**YOUR INSTRUCTIONS:** An exact, complete copy of the data is all that is needed.

★ ★ ★ ★ ★

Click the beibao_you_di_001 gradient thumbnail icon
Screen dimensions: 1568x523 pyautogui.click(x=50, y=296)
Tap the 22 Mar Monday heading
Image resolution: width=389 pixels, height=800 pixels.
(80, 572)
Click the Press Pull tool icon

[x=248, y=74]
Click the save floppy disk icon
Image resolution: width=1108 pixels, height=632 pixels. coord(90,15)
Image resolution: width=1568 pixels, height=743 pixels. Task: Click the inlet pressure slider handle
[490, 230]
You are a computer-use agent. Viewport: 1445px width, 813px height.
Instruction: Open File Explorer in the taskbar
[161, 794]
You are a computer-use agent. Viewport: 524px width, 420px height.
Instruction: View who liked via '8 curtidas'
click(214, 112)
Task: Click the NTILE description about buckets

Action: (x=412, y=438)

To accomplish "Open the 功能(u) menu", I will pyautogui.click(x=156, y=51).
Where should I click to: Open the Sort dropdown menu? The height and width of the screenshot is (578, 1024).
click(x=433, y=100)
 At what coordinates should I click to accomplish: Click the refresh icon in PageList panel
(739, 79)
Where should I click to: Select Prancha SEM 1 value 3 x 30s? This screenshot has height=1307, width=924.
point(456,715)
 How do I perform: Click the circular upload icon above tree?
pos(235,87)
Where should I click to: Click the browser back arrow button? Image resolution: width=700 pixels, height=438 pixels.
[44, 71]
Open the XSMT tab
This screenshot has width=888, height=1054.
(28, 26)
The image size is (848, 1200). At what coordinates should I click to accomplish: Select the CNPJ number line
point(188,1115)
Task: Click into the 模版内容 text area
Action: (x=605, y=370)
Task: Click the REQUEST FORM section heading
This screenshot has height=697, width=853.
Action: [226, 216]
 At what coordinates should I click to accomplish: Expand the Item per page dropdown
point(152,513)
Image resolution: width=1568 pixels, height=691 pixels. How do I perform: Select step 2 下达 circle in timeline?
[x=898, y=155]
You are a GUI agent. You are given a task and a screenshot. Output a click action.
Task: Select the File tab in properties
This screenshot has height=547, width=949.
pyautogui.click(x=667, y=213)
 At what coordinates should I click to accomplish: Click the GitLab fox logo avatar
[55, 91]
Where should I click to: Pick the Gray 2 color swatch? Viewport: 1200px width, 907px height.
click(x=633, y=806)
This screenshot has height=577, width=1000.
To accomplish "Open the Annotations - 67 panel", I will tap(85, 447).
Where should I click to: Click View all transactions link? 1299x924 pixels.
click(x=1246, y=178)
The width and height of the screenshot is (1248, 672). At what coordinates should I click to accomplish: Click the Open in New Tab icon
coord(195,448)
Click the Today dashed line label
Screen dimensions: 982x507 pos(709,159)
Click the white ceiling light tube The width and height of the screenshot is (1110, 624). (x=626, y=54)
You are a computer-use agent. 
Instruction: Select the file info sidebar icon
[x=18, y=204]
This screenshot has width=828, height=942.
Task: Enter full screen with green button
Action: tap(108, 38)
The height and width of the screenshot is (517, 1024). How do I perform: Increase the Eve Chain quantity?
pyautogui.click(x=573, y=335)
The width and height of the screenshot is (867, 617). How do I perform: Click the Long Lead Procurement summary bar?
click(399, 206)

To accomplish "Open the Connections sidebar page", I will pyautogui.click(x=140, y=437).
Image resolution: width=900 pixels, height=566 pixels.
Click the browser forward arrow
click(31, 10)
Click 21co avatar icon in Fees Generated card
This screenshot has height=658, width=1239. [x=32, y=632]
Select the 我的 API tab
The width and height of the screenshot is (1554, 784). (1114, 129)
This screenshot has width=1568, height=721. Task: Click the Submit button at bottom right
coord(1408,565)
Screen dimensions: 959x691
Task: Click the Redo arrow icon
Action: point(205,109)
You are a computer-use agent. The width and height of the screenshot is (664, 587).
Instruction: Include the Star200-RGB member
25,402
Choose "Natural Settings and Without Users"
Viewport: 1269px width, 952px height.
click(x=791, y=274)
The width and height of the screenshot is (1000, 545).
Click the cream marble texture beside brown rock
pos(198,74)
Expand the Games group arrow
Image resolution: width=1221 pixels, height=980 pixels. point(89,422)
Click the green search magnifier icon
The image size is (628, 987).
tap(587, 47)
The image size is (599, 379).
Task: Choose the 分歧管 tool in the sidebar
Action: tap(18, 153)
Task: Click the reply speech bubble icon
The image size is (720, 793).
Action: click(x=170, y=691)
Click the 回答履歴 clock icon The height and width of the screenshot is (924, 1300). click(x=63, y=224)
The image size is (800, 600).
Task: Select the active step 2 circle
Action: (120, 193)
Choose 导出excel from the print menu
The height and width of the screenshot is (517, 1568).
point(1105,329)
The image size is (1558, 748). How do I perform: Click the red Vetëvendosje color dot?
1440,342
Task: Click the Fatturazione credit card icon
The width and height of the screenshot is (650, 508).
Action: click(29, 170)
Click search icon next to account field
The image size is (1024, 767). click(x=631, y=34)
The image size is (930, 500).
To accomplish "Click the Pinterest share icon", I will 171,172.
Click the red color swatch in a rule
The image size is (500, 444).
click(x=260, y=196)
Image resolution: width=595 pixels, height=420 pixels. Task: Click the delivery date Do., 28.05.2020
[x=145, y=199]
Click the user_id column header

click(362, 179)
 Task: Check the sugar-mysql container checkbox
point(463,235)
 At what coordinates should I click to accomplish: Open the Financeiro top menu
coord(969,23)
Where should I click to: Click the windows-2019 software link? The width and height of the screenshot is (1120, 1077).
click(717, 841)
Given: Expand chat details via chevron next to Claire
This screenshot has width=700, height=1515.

★ ★ ★ ★ ★

**RESPONSE BOX:**
Click the beibao_you_di_001 gradient thumbnail icon
Screen dimensions: 1568x523 pyautogui.click(x=50, y=296)
Tap the 22 Mar Monday heading
Image resolution: width=389 pixels, height=800 pixels.
(80, 572)
Click the Press Pull tool icon

[x=248, y=74]
Click the save floppy disk icon
Image resolution: width=1108 pixels, height=632 pixels. coord(90,15)
Image resolution: width=1568 pixels, height=743 pixels. Task: Click the inlet pressure slider handle
[490, 230]
You are a computer-use agent. Viewport: 1445px width, 813px height.
Instruction: Open File Explorer in the taskbar
[161, 794]
You are a computer-use agent. Viewport: 524px width, 420px height.
Instruction: View who liked via '8 curtidas'
click(214, 112)
Task: Click the NTILE description about buckets

Action: (x=412, y=438)

To accomplish "Open the 功能(u) menu", I will pyautogui.click(x=156, y=51).
Where should I click to: Open the Sort dropdown menu? The height and width of the screenshot is (578, 1024).
click(x=433, y=100)
 At what coordinates should I click to accomplish: Click the refresh icon in PageList panel
(739, 79)
Where should I click to: Select Prancha SEM 1 value 3 x 30s? This screenshot has height=1307, width=924.
point(456,715)
 How do I perform: Click the circular upload icon above tree?
pos(235,87)
Where should I click to: Click the browser back arrow button? Image resolution: width=700 pixels, height=438 pixels.
[44, 71]
Open the XSMT tab
This screenshot has width=888, height=1054.
(28, 26)
The image size is (848, 1200). At what coordinates should I click to accomplish: Select the CNPJ number line
point(188,1115)
Task: Click into the 模版内容 text area
Action: (x=605, y=370)
Task: Click the REQUEST FORM section heading
This screenshot has height=697, width=853.
Action: [226, 216]
 At what coordinates should I click to accomplish: Expand the Item per page dropdown
point(152,513)
Image resolution: width=1568 pixels, height=691 pixels. How do I perform: Select step 2 下达 circle in timeline?
[x=898, y=155]
You are a GUI agent. You are given a task and a screenshot. Output a click action.
Task: Select the File tab in properties
This screenshot has height=547, width=949.
pyautogui.click(x=667, y=213)
 At what coordinates should I click to accomplish: Click the GitLab fox logo avatar
[55, 91]
Where should I click to: Pick the Gray 2 color swatch? Viewport: 1200px width, 907px height.
click(x=633, y=806)
This screenshot has height=577, width=1000.
To accomplish "Open the Annotations - 67 panel", I will tap(85, 447).
Where should I click to: Click View all transactions link? 1299x924 pixels.
click(x=1246, y=178)
The width and height of the screenshot is (1248, 672). At what coordinates should I click to accomplish: Click the Open in New Tab icon
coord(195,448)
Click the Today dashed line label
Screen dimensions: 982x507 pos(709,159)
Click the white ceiling light tube The width and height of the screenshot is (1110, 624). (x=626, y=54)
You are a computer-use agent. 
Instruction: Select the file info sidebar icon
[x=18, y=204]
This screenshot has width=828, height=942.
Task: Enter full screen with green button
Action: tap(108, 38)
The height and width of the screenshot is (517, 1024). How do I perform: Increase the Eve Chain quantity?
pyautogui.click(x=573, y=335)
The width and height of the screenshot is (867, 617). How do I perform: Click the Long Lead Procurement summary bar?
click(399, 206)

To accomplish "Open the Connections sidebar page", I will pyautogui.click(x=140, y=437).
Image resolution: width=900 pixels, height=566 pixels.
Click the browser forward arrow
click(31, 10)
Click 21co avatar icon in Fees Generated card
This screenshot has height=658, width=1239. [x=32, y=632]
Select the 我的 API tab
The width and height of the screenshot is (1554, 784). (1114, 129)
This screenshot has width=1568, height=721. Task: Click the Submit button at bottom right
coord(1408,565)
Screen dimensions: 959x691
Task: Click the Redo arrow icon
Action: point(205,109)
You are a computer-use agent. The width and height of the screenshot is (664, 587).
Instruction: Include the Star200-RGB member
25,402
Choose "Natural Settings and Without Users"
Viewport: 1269px width, 952px height.
click(x=791, y=274)
The width and height of the screenshot is (1000, 545).
Click the cream marble texture beside brown rock
pos(198,74)
Expand the Games group arrow
Image resolution: width=1221 pixels, height=980 pixels. point(89,422)
Click the green search magnifier icon
The image size is (628, 987).
tap(587, 47)
The image size is (599, 379).
Task: Choose the 分歧管 tool in the sidebar
Action: tap(18, 153)
Task: Click the reply speech bubble icon
The image size is (720, 793).
Action: click(x=170, y=691)
Click the 回答履歴 clock icon The height and width of the screenshot is (924, 1300). click(x=63, y=224)
The image size is (800, 600).
Task: Select the active step 2 circle
Action: (120, 193)
Choose 导出excel from the print menu
The height and width of the screenshot is (517, 1568).
point(1105,329)
The image size is (1558, 748). How do I perform: Click the red Vetëvendosje color dot?
1440,342
Task: Click the Fatturazione credit card icon
The width and height of the screenshot is (650, 508).
Action: click(29, 170)
Click search icon next to account field
The image size is (1024, 767). click(x=631, y=34)
The image size is (930, 500).
To accomplish "Click the Pinterest share icon", I will 171,172.
Click the red color swatch in a rule
The image size is (500, 444).
click(x=260, y=196)
Image resolution: width=595 pixels, height=420 pixels. Task: Click the delivery date Do., 28.05.2020
[x=145, y=199]
Click the user_id column header

click(362, 179)
 Task: Check the sugar-mysql container checkbox
point(463,235)
 At what coordinates should I click to accomplish: Open the Financeiro top menu
coord(969,23)
Where should I click to: Click the windows-2019 software link? The width and height of the screenshot is (1120, 1077).
click(717, 841)
Given: Expand chat details via chevron next to Claire
This screenshot has width=700, height=1515.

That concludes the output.